In fact, there is a way to embrace preparation and limit excess; it’s called predictive analytics. Predictive analytics software can identify thousands of risk factors within a hospital, including surgical complications and medical interactions, as well as environmental factors, and assess the likelihood of different outcomes.
One example of technology-assisted risk management can be seen in an unlikely place: the laundry room. Linen laundering is a topic of serious concern in hospitals, particularly among infection preventionists, because linens can harbor harmful bacteria and spread disease. Therefore, when choosing a linen service, hospitals need to consider not only the price per pound of laundry, but also whether the chosen linen service provides high-quality cleaning. Savings on laundry can quickly endanger the budget if substandard procedure spreads disease, but careful analysis can balance the financial and medical interests of a hospital.
Too Much Tech – Or Too Little?
Whenever hospitals discuss spending overruns, there are always people who suggest that the problem is really technology. By relying on new technology, the individuals argue, and therefore purchasing countless new machines and devices, hospitals are unnecessarily driving up costs. But is this really true?
According to research Robert Graboyes, technology itself isn’t the problem. In fact, in terms of sheer computing power, American spend far less on technology today than they did in prior decades. Rather, Graboyes says that American healthcare costs more in large part because we are wealthier than ever and have committed a greater portion of that income to medical treatment. It’s largely a question of priorities.
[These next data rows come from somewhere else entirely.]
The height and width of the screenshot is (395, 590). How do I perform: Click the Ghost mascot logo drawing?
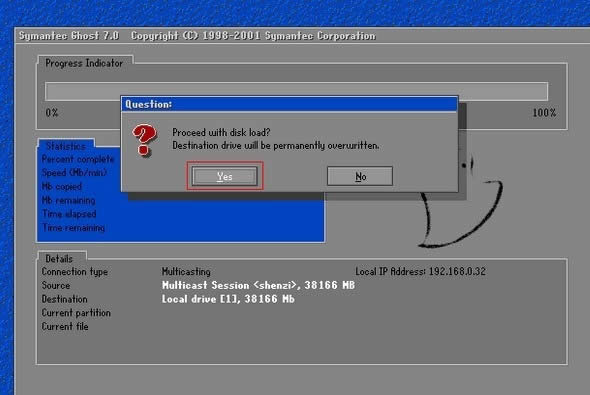462,202
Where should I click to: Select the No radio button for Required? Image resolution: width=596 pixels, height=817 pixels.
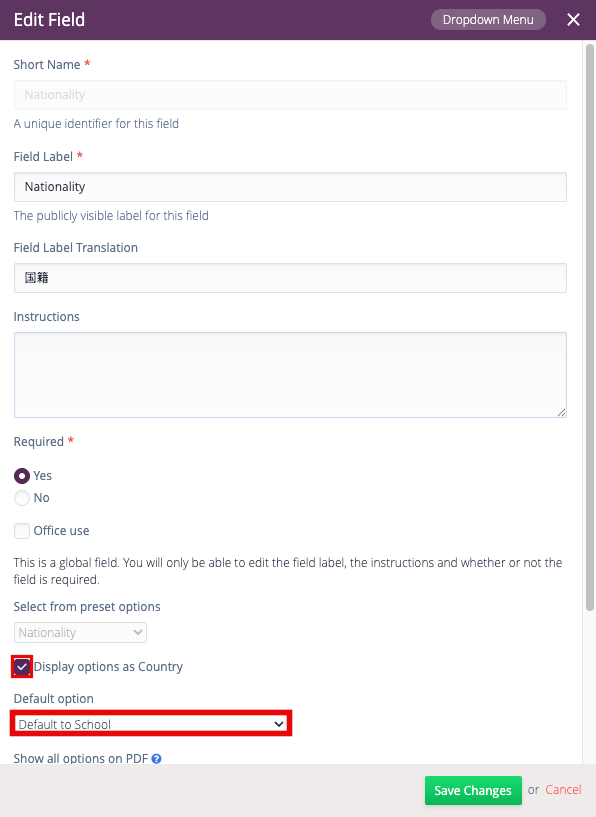[x=22, y=498]
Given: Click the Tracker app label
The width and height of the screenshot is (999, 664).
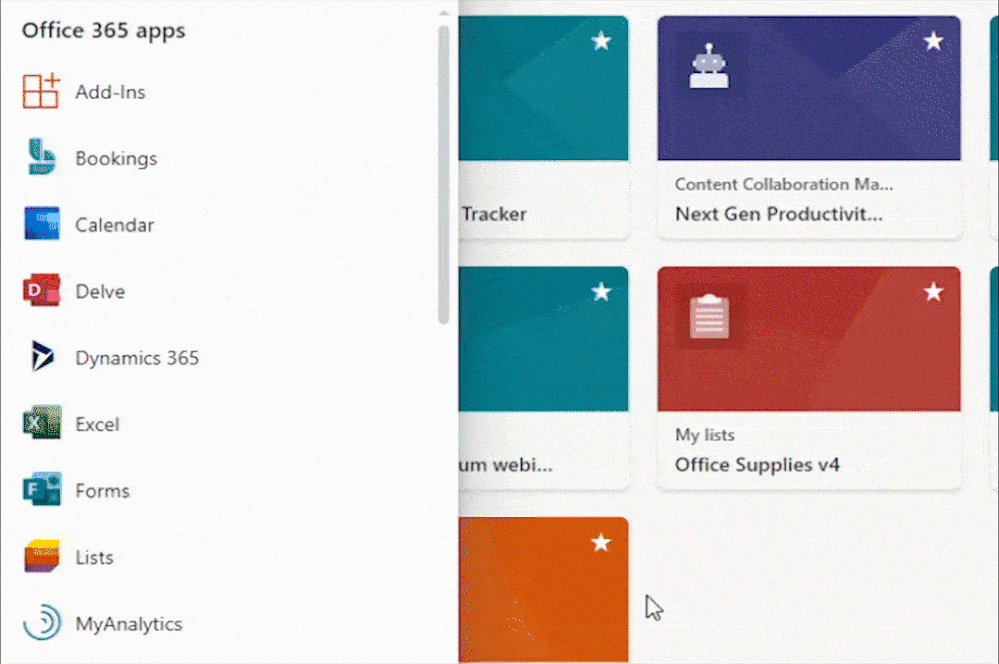Looking at the screenshot, I should click(495, 214).

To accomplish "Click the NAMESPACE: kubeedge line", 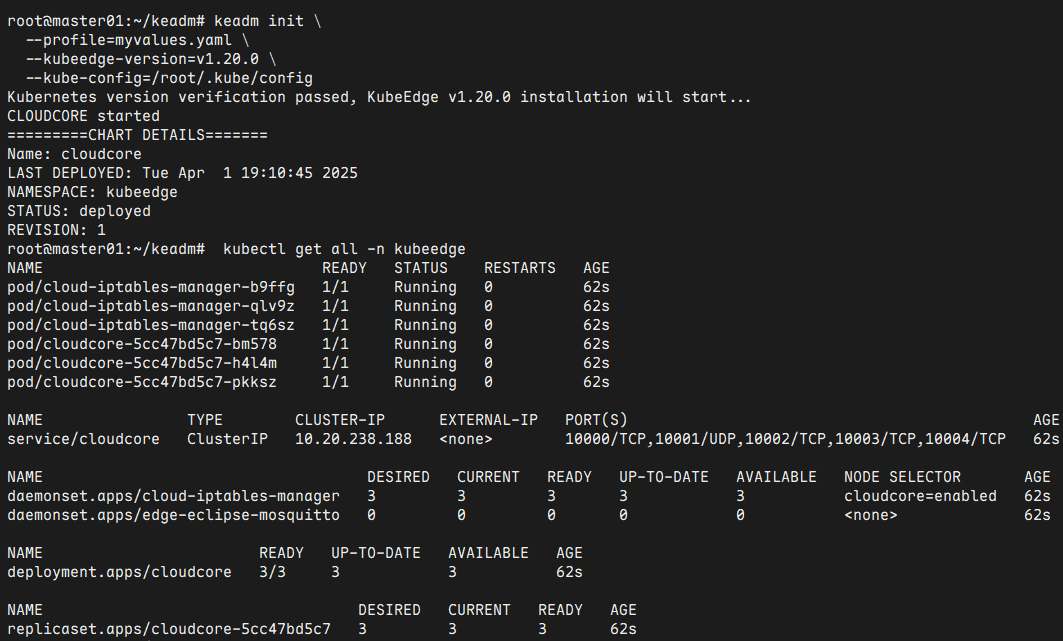I will [x=92, y=192].
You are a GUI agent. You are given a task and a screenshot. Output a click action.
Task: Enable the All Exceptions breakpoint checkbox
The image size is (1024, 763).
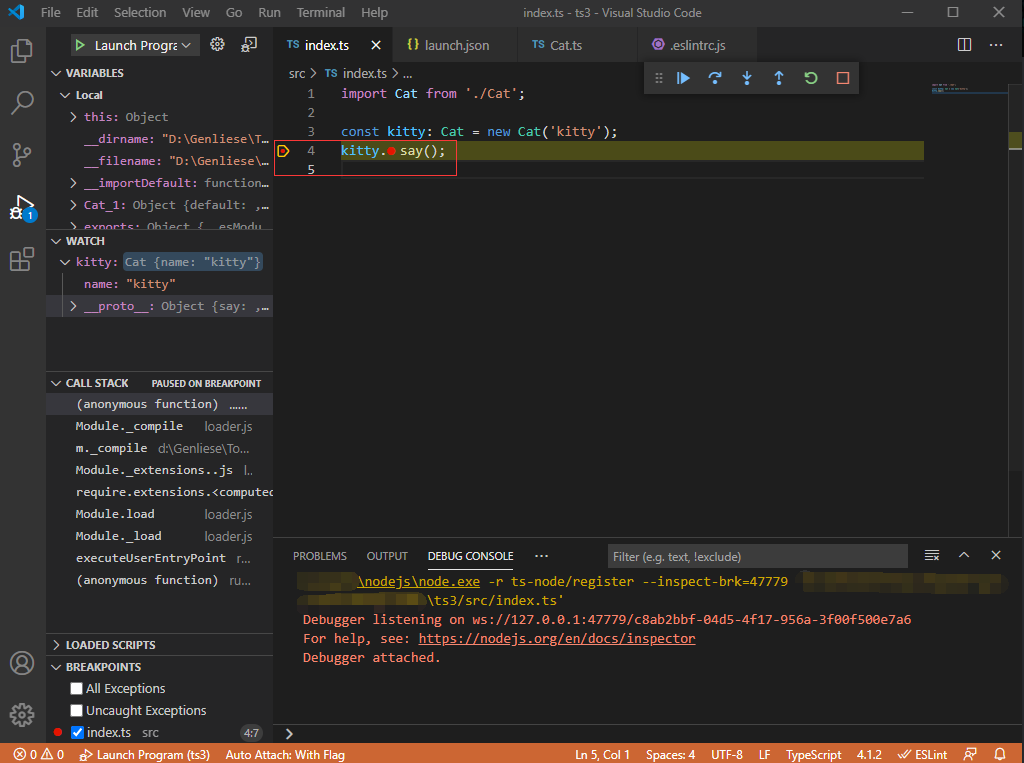tap(76, 689)
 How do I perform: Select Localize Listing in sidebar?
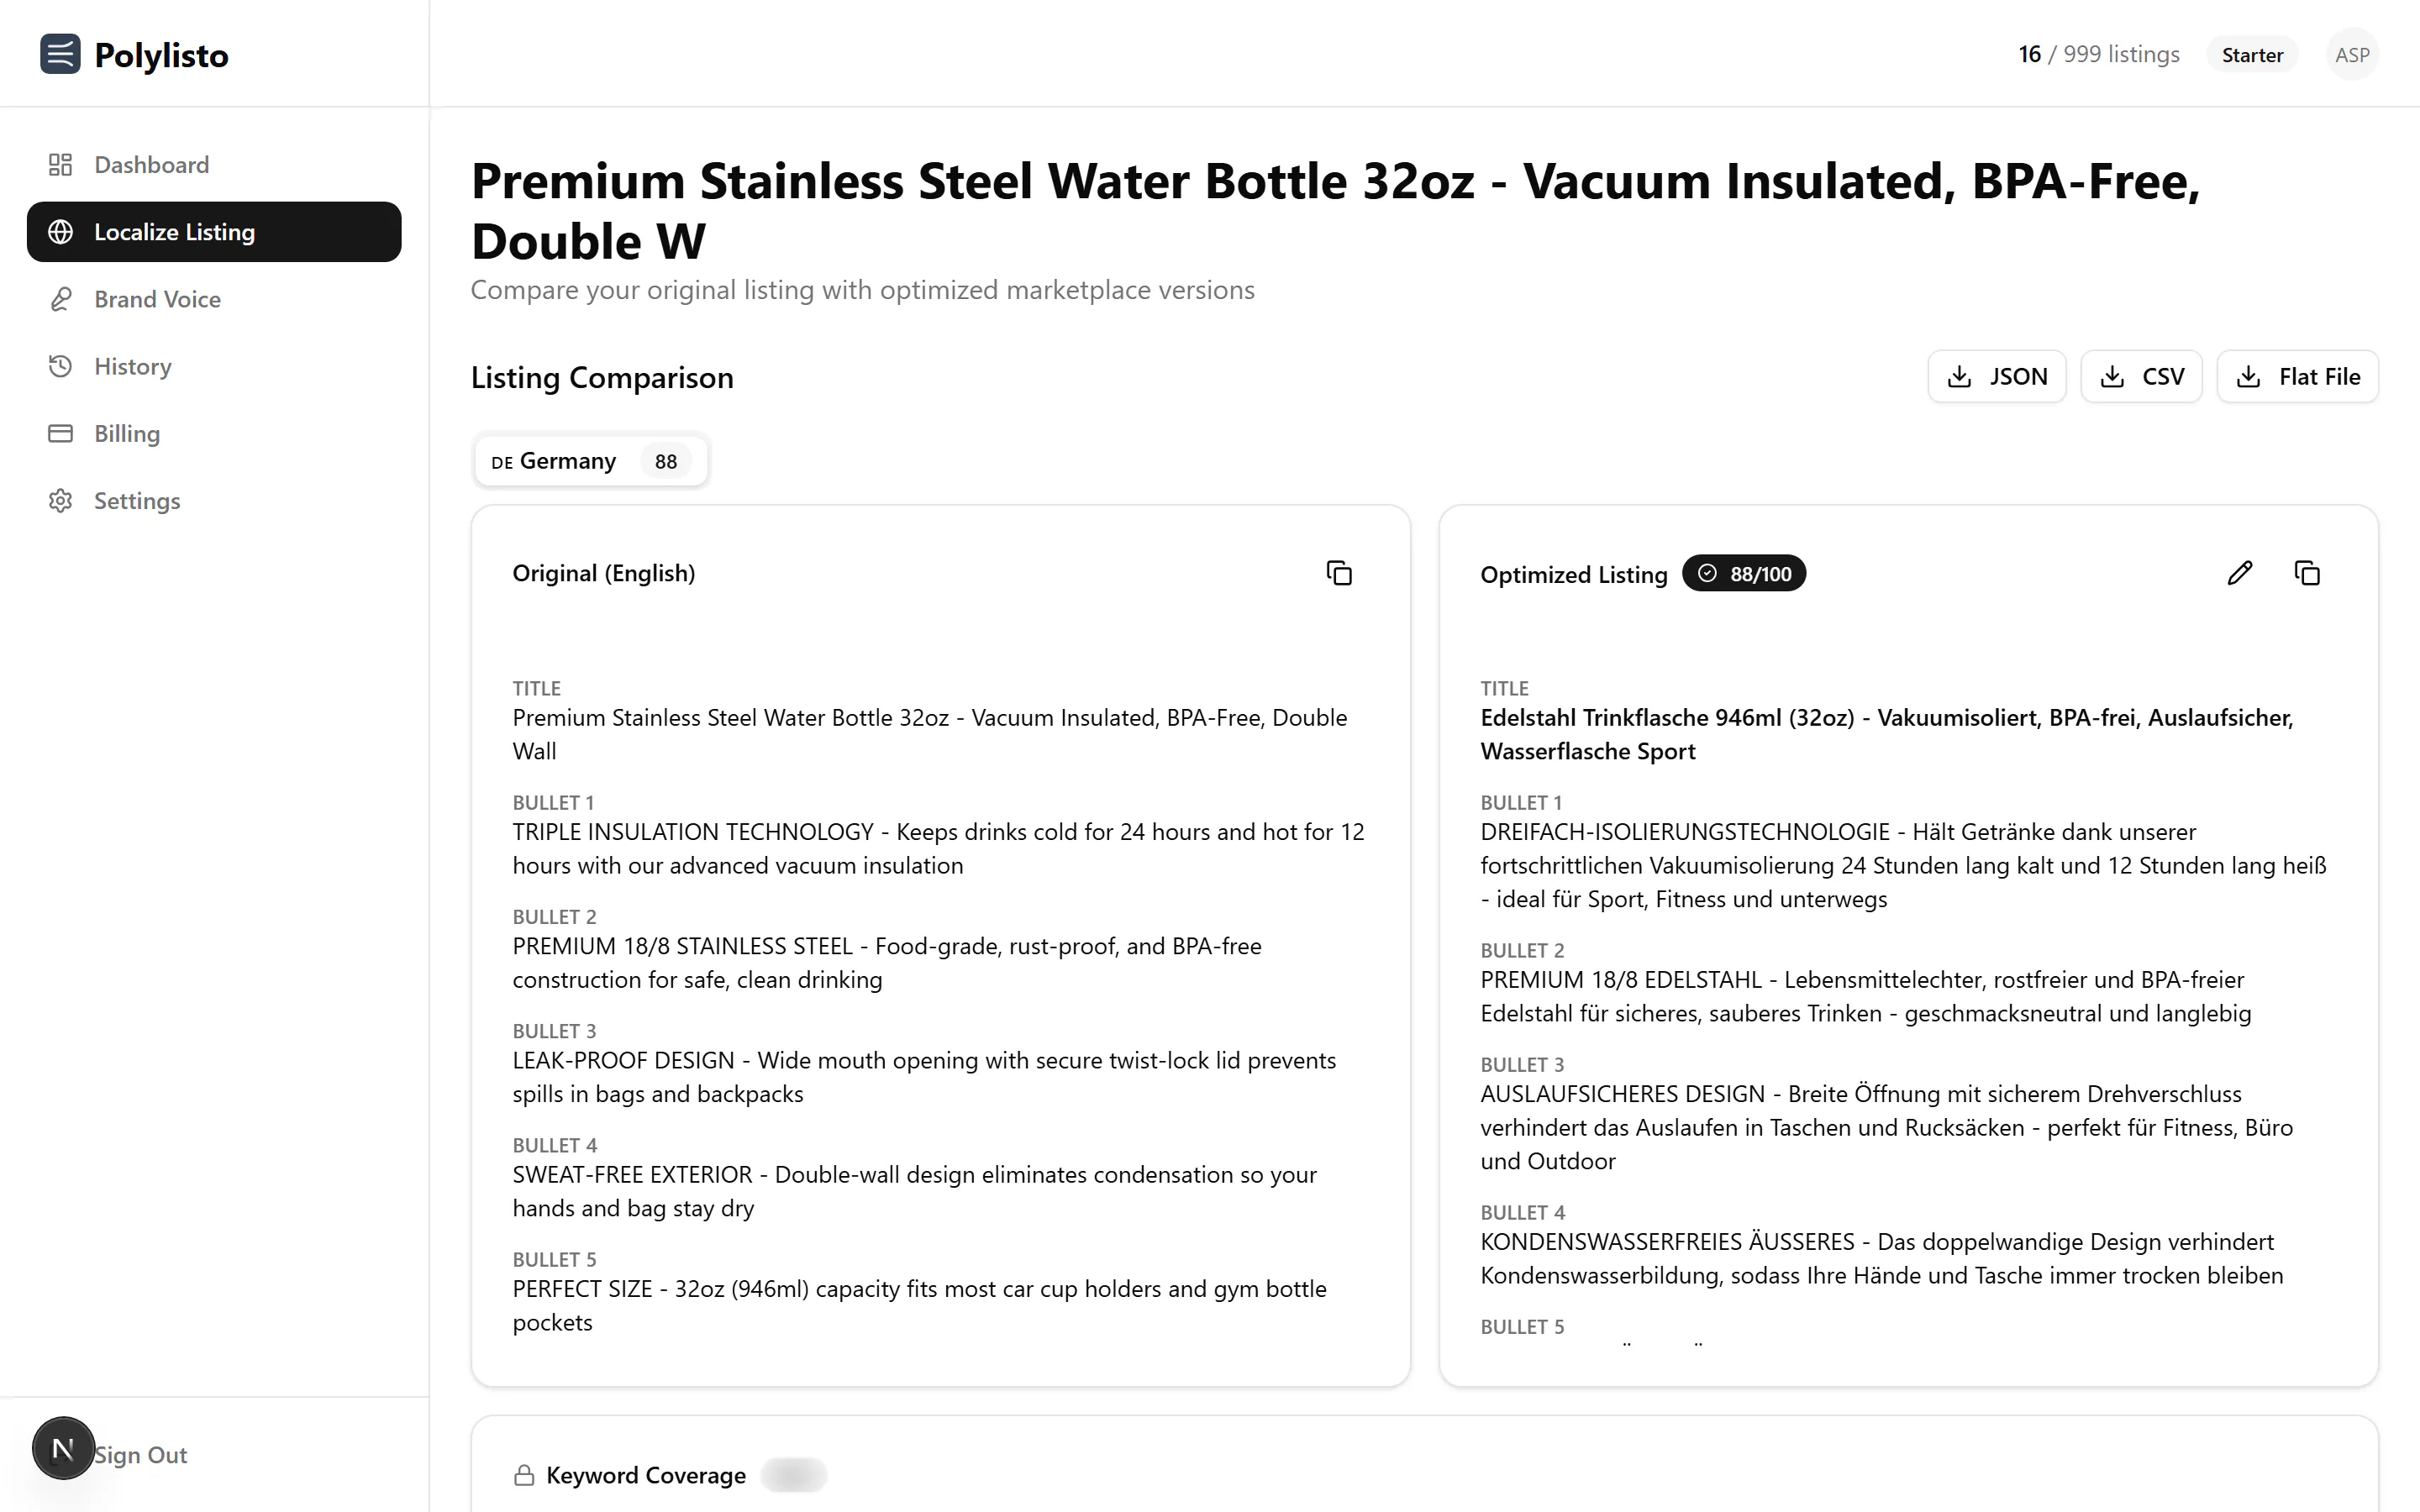(x=214, y=232)

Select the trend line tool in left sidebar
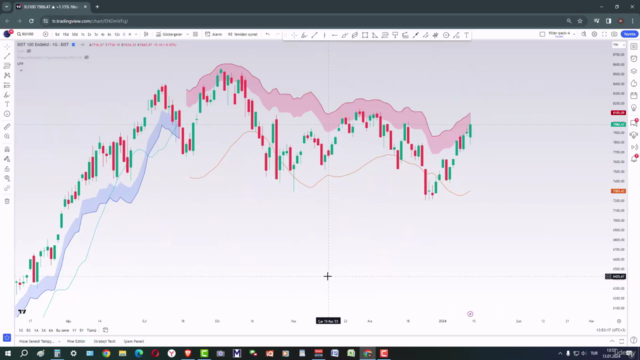click(7, 56)
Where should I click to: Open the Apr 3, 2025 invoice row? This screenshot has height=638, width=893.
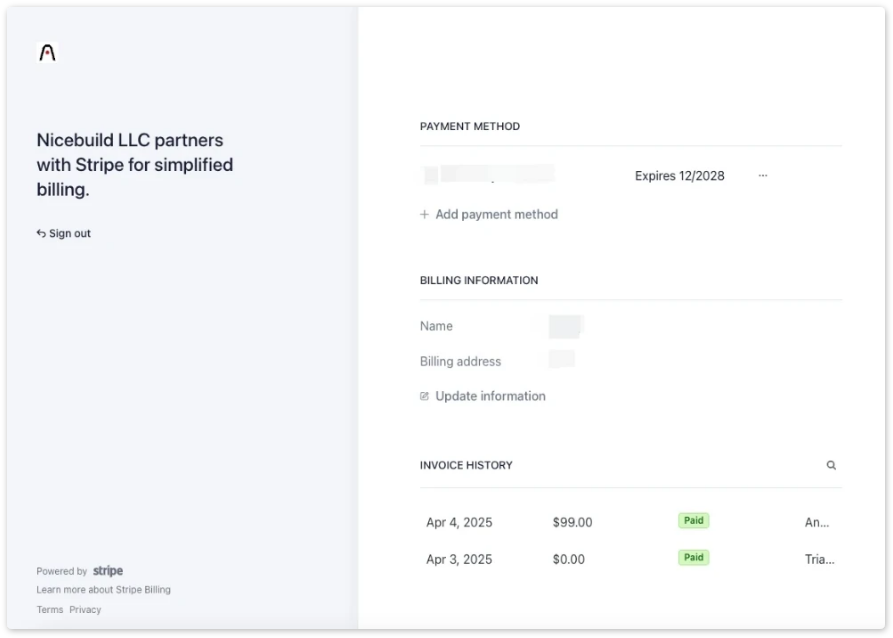pyautogui.click(x=630, y=559)
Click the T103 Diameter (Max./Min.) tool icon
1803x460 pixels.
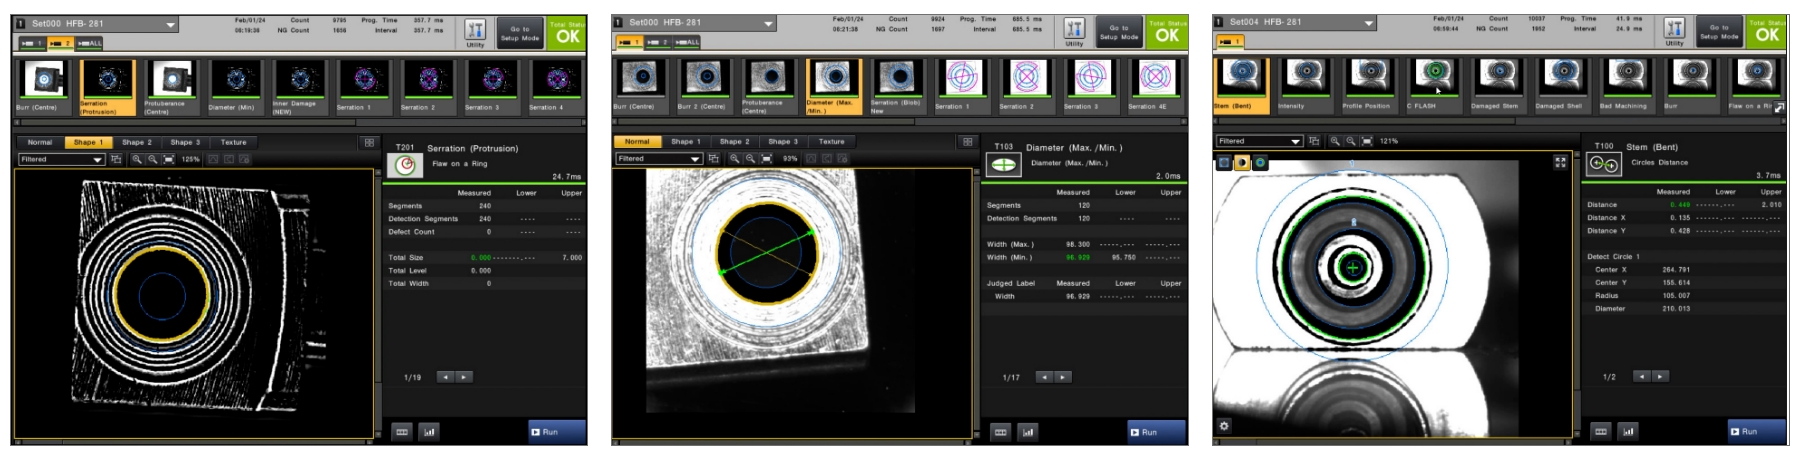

Returning to the example of purchased services, then, we can see how technology is a friend rather than a foe in the fight against overspending. Using improved classification technology and enterprise-wide management, consultants can be mandated to classify all charges. Historically, consultants have only categorized, on average, 80% of services, even though hospital standard is 95%. Central services can deny payment for uncategorized services or work with consultants to determine barriers to categorization based on this data.
Finally, the particularly American ethos that accepts enormous amounts of waste as normal is a major contributor to high healthcare costs. Nursing homes, for example, throw away hundreds of millions of tons of perfectly good medication each year. Hospitals toss equipment without a second thought. And despite the millions of people who can’t access adequate healthcare, these products go to the incinerator.
Why do practices do this – and what can we do to stop it? There are several options, but the most obvious choice is to make internal policy changes. Data collection and analysis can help fuel this. Many doctors don’t realize the scale of medication waste because they aren’t directly involved in tossing pill packets or staplers. But presented with a chart of all wasted materials, many could be convinced to make changes. Using simple analytics software, waste can even be broken down by department, placing doctors in competition with each other to reduce waste. The data creates a record and doctors can’t argue with the numbers.
Ideally, all hospitals should use enterprise software across all departments for tracking expenditures and other data, as this allows for centralization and internal policy reform. But hospitals should remember: this is data driving costs down – or at least it has the potential to if used properly.